Operation Nathan Hale was an operation conducted by the 1st Cavalry Division west of Phú Yên Province, lasting from 19 to 30 June 1966.

==Prelude==
In mid-June, U.S. intelligence indicated that a large People's Army of Vietnam (PAVN) force had arrived in the Trung Luong Valley west of Tuy An District, this was later identified to be the 18B Regiment which had recently arrived to join the Viet Cong 5th Division. On 18 June an enemy force attacked a CIDG Company operating out of Dong Tre Special Force Camp and it was believed that the PAVN/VC might be preparing to attack the camp.

==Operation==
On 19 June Companies A and C 2nd Battalion, 327th Infantry Regiment were landed by helicopter in the Trung Luong Valley and proceeded to sweep the area with artillery support provided by the 2nd Battalion, 320th Artillery. The Companies engaged in small skirmishes with PAVN/VC forces before establishing two night defensive positions.

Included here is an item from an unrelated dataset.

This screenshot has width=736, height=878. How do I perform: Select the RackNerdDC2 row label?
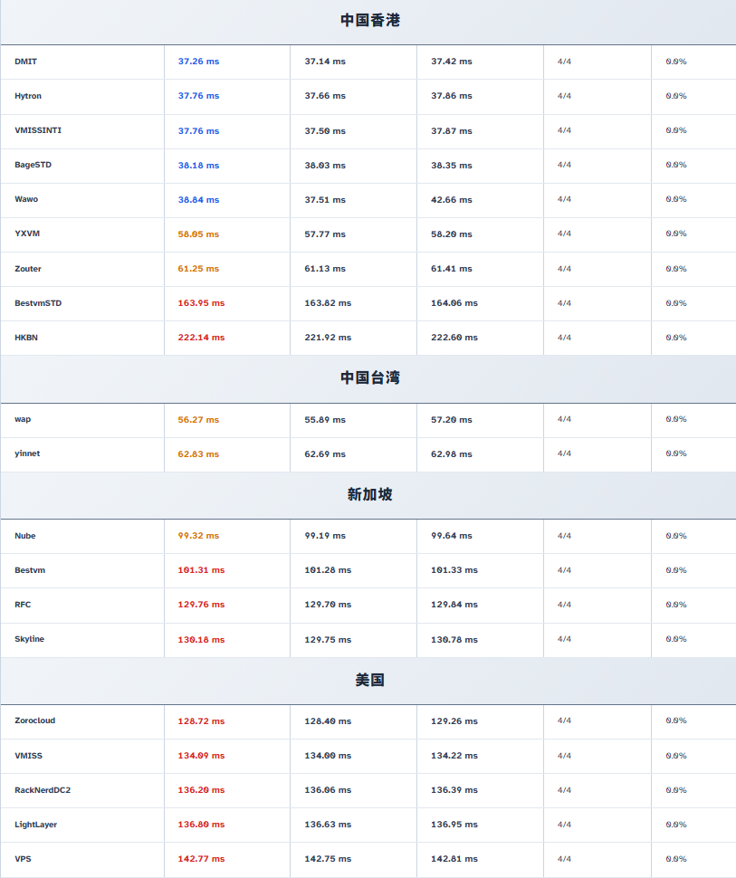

On 20 June the two Companies resumed their sweep. As Company A approached the hamlet of Trung Luong 2 in the center of the valley they were hit by automatic weapon and mortar fire that wounded all of the officers except the commander. The PAVN then charged Company A and after intense close combat the Company withdrew to its previous night defensive position. Meanwhile, Company C was engaged by a PAVN force on Hill 258 and withdrew to a defensive position. Later that afternoon Company B 2/327th was landed in a hot landing zone northwest of Hill 258 losing 2 men killed, Company B tried to relieve Company C but was soon pinned down by PAVN fire. The Battalion had lost 14 killed that day and only artillery support prevented the 3 separate Companies from being overrun.

MGen Stanley R. Larsen ordered Col Hal Moore, commander of the 3rd Brigade, 1st Cavalry Division to take control of the operation which was now named Nathan Hale. The Field Force Reserve unit, the 1st Battalion, 8th Cavalry Regiment was flown from Kon Tum to Dong Tre Camp and then into the valley, arriving in position 600m north of Hill 258 by 22:00. An additional artillery battery from 5th Battalion, 27th Artillery Regiment set up a new firebase 2km south of the 2/320th Artillery firebase.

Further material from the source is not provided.